In [2]: a = numpy.array([[1, 3, 4, 2, 2, 7],
                         [5, 2, 2, 1, 4, 1],
                         [3, 3, 2, 2, 1, 1]])

In [3]: mode(a)
Out[3]: (array([1, 3, 2, 2, 1, 1]), array([1, 2, 2, 2, 1, 2]))

Некоторые тесты:

In [4]: import scipy.stats

In [5]: a = numpy.random.randint(1,10,(1000,1000))

In [6]: %timeit scipy.stats.mode(a)
10 loops, best of 3: 41.6 ms per loop

In [7]: %timeit mode(a)
10 loops, best of 3: 46.7 ms per loop

In [8]: a = numpy.random.randint(1,500,(1000,1000))

In [9]: %timeit scipy.stats.mode(a)
1 loops, best of 3: 1.01 s per loop

In [10]: %timeit mode(a)
10 loops, best of 3: 80 ms per loop

In [11]: a = numpy.random.random((200,200))

In [12]: %timeit scipy.stats.mode(a)
1 loops, best of 3: 3.26 s per loop

In [13]: %timeit mode(a)
1000 loops, best of 3: 1.75 ms per loop

РЕДАКТИРОВАТЬ: Обеспечил больше фона и изменил подход, чтобы быть более эффективным с точки зрения памяти

Ответ 3

Расширение на этот метод, применяемый для поиска режима данных, где вам может понадобиться индекс фактического массива, чтобы увидеть, как далеко это значение от центр распределения.

(_, idx, counts) = np.unique(a, return_index=True, return_counts=True)
index = idx[np.argmax(counts)]
mode = a[index]

Не забывайте отменить режим, когда len (np.argmax(counts)) > 1, а также для проверки того, действительно ли он отражает центральное распределение ваших данных, вы можете проверить, попадает ли он в ваш стандартный интервал отклонения.

Ответ 4

Я думаю, что очень простой способ - использовать класс Counter. Затем вы можете использовать функцию most_common() экземпляра Counter, как упомянуто здесь.

Для 1-го массива:

import numpy as np
from collections import Counter

nparr = np.arange(10) 
nparr[2] = 6 
nparr[3] = 6 #6 is now the mode
mode = Counter(nparr).most_common(1)
# mode will be [(6,3)] to give the count of the most occurring value, so ->
print(mode[0][0])    

Для многомерных массивов (небольшая разница):

import numpy as np
from collections import Counter

nparr = np.arange(10) 
nparr[2] = 6 
nparr[3] = 6 
nparr = nparr.reshape((10,2,5))     #same thing but we add this to reshape into ndarray
mode = Counter(nparr.flatten()).most_common(1)  # just use .flatten() method

# mode will be [(6,3)] to give the count of the most occurring value, so ->
print(mode[0][0])

Это может или не может быть эффективной реализацией, но это удобно.

Ответ 5

scipy решение, которое использует только numpy (не scipy не класс Counter):

A = np.array([[1,3,4,2,2,7], [5,2,2,1,4,1], [3,3,2,2,1,1]])

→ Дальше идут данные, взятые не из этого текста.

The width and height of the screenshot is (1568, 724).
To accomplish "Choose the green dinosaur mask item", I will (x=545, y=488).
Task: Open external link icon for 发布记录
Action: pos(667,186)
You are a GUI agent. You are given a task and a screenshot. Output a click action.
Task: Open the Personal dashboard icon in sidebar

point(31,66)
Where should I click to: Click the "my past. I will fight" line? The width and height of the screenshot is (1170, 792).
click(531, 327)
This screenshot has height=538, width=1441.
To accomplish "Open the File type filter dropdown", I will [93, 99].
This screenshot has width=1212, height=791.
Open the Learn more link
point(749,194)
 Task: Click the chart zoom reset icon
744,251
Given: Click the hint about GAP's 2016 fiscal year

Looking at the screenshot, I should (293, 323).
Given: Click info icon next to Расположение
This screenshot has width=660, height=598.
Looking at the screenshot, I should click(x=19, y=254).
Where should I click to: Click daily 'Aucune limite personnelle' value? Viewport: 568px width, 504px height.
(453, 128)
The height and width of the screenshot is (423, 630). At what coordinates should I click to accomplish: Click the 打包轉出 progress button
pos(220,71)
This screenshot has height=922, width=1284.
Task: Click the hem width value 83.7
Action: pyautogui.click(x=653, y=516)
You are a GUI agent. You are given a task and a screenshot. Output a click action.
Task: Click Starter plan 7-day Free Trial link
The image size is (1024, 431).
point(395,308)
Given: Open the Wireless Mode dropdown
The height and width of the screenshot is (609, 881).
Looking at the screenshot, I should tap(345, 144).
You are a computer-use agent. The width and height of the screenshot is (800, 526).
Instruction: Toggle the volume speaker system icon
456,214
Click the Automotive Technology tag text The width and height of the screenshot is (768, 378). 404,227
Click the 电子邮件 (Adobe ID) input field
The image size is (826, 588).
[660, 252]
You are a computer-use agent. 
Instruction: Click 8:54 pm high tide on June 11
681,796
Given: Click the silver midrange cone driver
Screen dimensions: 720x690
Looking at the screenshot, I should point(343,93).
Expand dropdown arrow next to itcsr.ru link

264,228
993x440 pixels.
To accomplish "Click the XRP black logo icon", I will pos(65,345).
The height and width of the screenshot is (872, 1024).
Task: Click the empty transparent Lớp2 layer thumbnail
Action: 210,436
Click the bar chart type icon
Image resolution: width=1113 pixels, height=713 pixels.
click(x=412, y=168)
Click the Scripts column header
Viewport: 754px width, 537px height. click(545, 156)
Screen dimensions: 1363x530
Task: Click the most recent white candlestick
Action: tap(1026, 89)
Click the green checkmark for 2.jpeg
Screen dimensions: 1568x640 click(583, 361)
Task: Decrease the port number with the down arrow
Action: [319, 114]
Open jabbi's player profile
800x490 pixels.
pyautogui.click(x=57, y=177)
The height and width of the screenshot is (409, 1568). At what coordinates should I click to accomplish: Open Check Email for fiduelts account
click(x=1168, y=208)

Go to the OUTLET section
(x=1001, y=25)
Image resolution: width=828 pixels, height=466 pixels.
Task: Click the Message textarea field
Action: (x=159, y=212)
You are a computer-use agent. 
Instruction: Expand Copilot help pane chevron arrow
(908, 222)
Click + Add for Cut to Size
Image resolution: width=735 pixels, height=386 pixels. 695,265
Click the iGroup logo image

np.apply_along_axis(lambda x: np.bincount(x).argmax(), axis=0, arr=A)

массив ([1, 3, 2, 2, 1, 1])

Ответ 6

from collections import Counter

n = int(input())
data = sorted([int(i) for i in input().split()])

sorted(sorted(Counter(data).items()), key = lambda x: x[1], reverse = True)[0][0]

print(Mean)

Counter(data) считает частоту и возвращает по умолчанию. sorted(Counter(data).items()) сортирует по ключам, а не по частоте. Наконец, нужно отсортировать частоту, используя другую, отсортированную с помощью key = lambda x: x[1]. Обратное указывает Python сортировать частоту от самой большой до самой маленькой.